-- Extracted records follows --
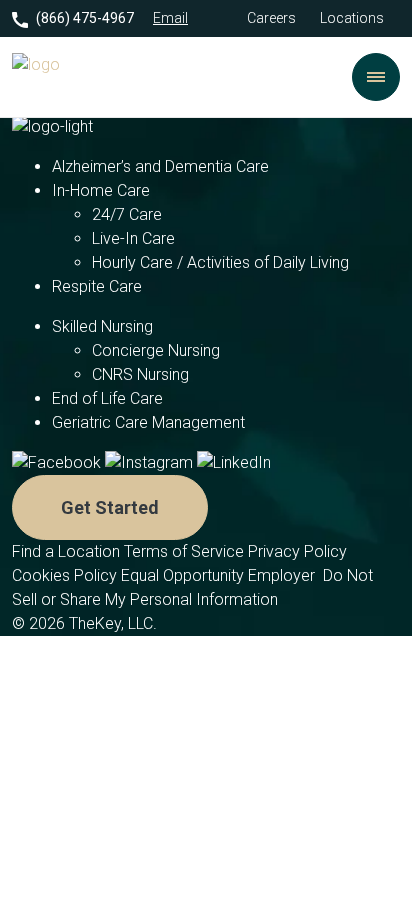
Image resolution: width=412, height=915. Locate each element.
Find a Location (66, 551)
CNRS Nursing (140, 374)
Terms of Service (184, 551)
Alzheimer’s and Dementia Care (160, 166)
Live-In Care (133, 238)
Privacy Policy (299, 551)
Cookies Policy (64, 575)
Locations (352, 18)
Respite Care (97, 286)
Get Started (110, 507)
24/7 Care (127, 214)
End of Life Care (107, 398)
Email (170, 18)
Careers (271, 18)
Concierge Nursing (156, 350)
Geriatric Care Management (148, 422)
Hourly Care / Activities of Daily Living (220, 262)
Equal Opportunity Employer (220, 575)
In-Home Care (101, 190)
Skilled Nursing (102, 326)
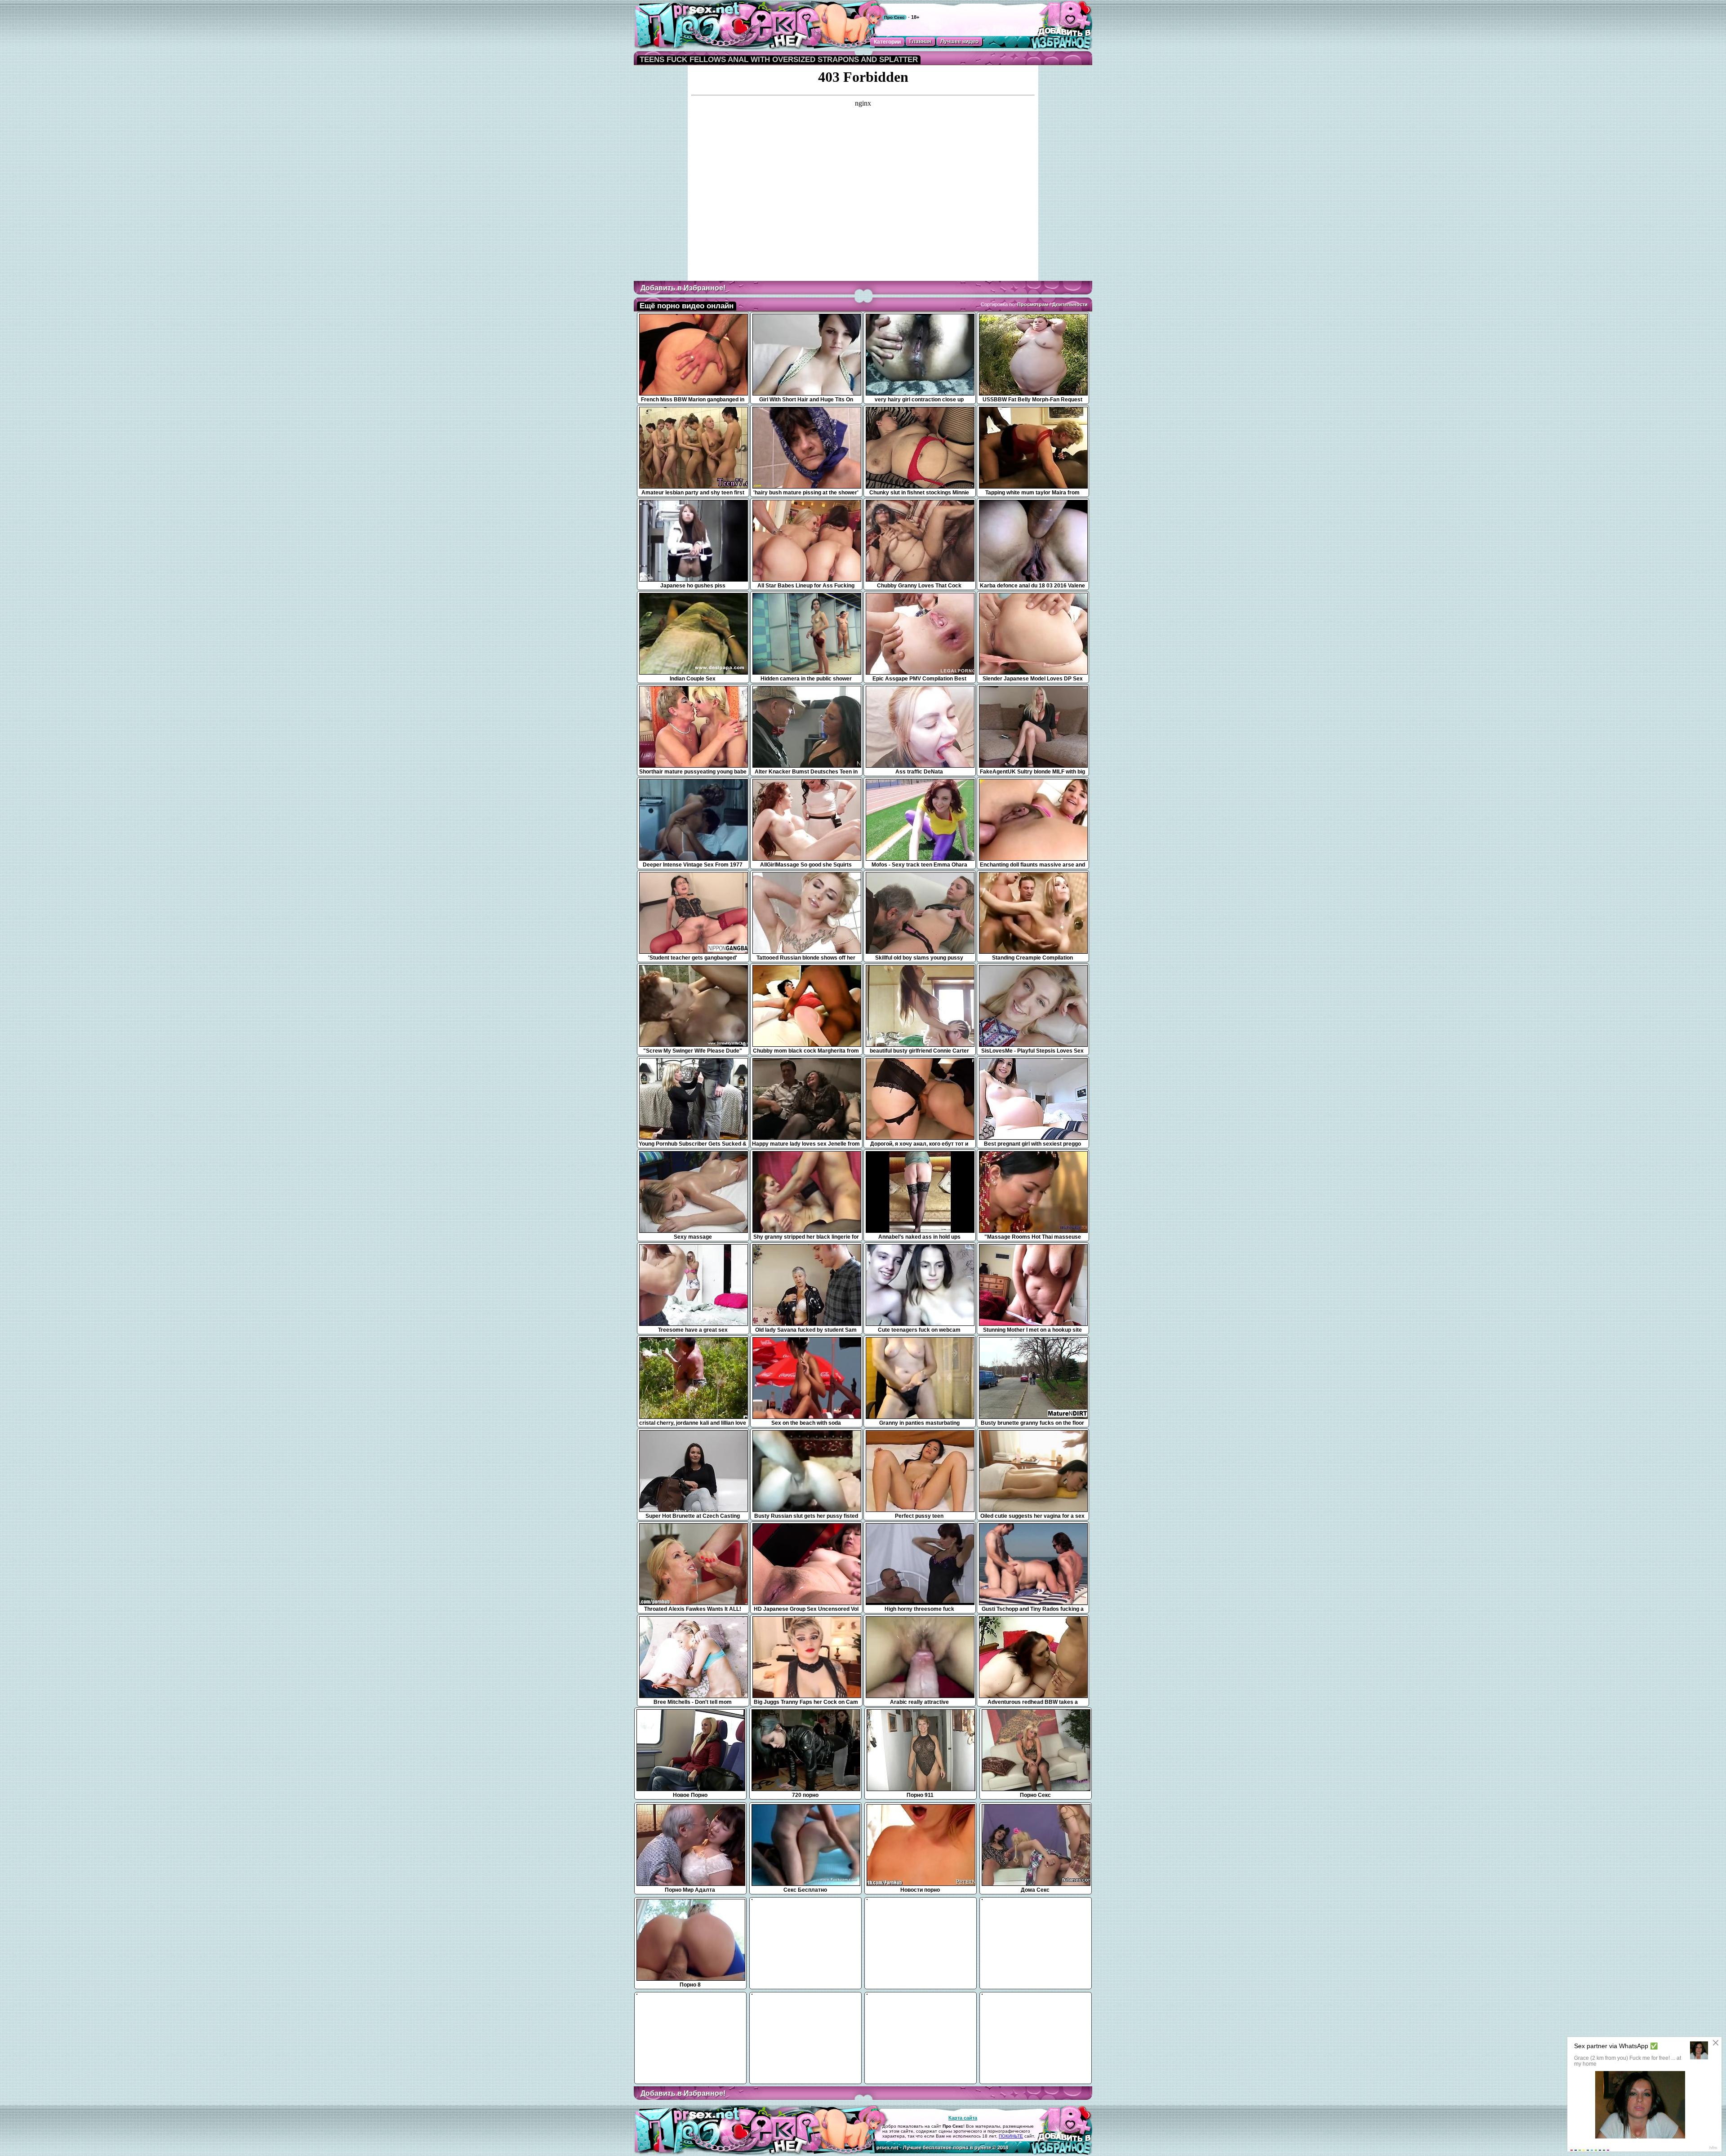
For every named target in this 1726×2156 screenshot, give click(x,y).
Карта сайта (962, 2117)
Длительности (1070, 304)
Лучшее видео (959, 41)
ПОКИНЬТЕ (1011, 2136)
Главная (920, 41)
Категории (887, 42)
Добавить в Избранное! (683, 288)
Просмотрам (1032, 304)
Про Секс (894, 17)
-- Extracted records concluded --
About this exercise:
Copy each line above containing the string "Nursing".

Exercise output:
CNRS Nursing (140, 374)
Concierge Nursing (156, 350)
Skilled Nursing (102, 326)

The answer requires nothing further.